WASHINGTON (Reuters) – Boeing Co (BA.N) shares plunged on Tuesday after the planemaker told airlines and suppliers it now forecasts it does not expect to win approval from regulators for the return of the 737 MAX to service until June or July – significantly longer than some forecasts – a source briefed on the matter said.

The new estimate, which was reported earlier on Tuesday by CNBC, is based on a number of factors, including new anticipated pilot training requirements. Reuters reported last week that regulators had been pushing back the time needed to approve the plane.
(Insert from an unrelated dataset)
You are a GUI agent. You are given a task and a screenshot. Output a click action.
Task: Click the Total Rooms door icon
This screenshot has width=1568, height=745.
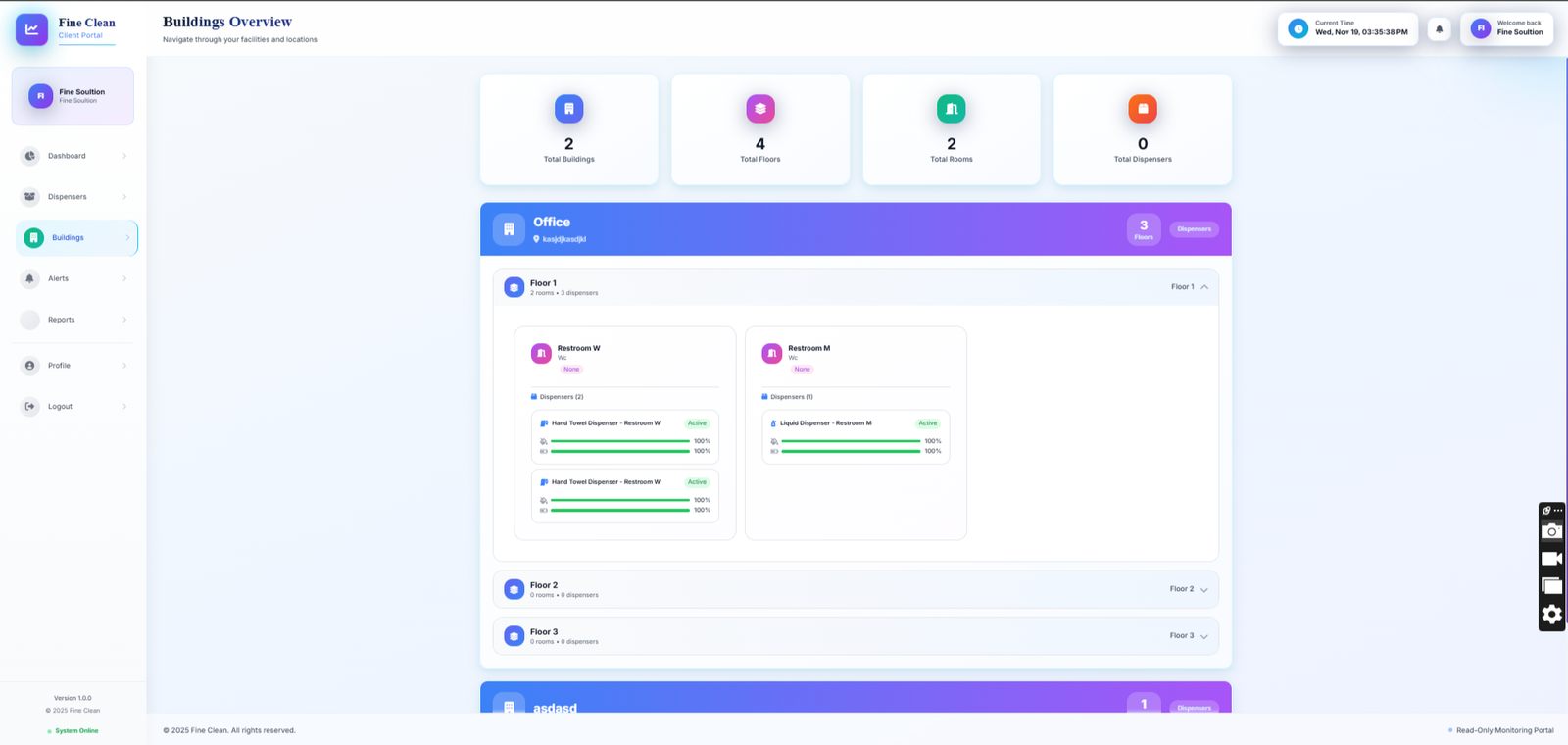pos(951,109)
Boeing’s best-selling plane has been grounded since March after two fatal crashes killed 346 people in five months.

Boeing shares fell 5.5% and were halted for pending news. Boeing is expected to disclose details of the estimate later on Tuesday.

The Federal Aviation Administration and Boeing did not immediately comment.

Reuters reported on Monday that Boeing is in talks with banks about borrowing $10 billion or more amid rising costs for the U.S. planemaker after the two crashes involving the 737 MAX.

Boeing confirmed on Monday that it temporary halted production of the 737 MAX in Washington state in recent days. The company had said in December it would halt production at some point this month.

Boeing has estimated the costs of the 737 MAX grounding at more than $9 billion to date, and is expected to disclose significant additional costs during its fourth-quarter earnings release on Jan. 29. Boeing faces rising costs from halting production of the plane this month, compensating airlines for lost flights and assisting its supply chain.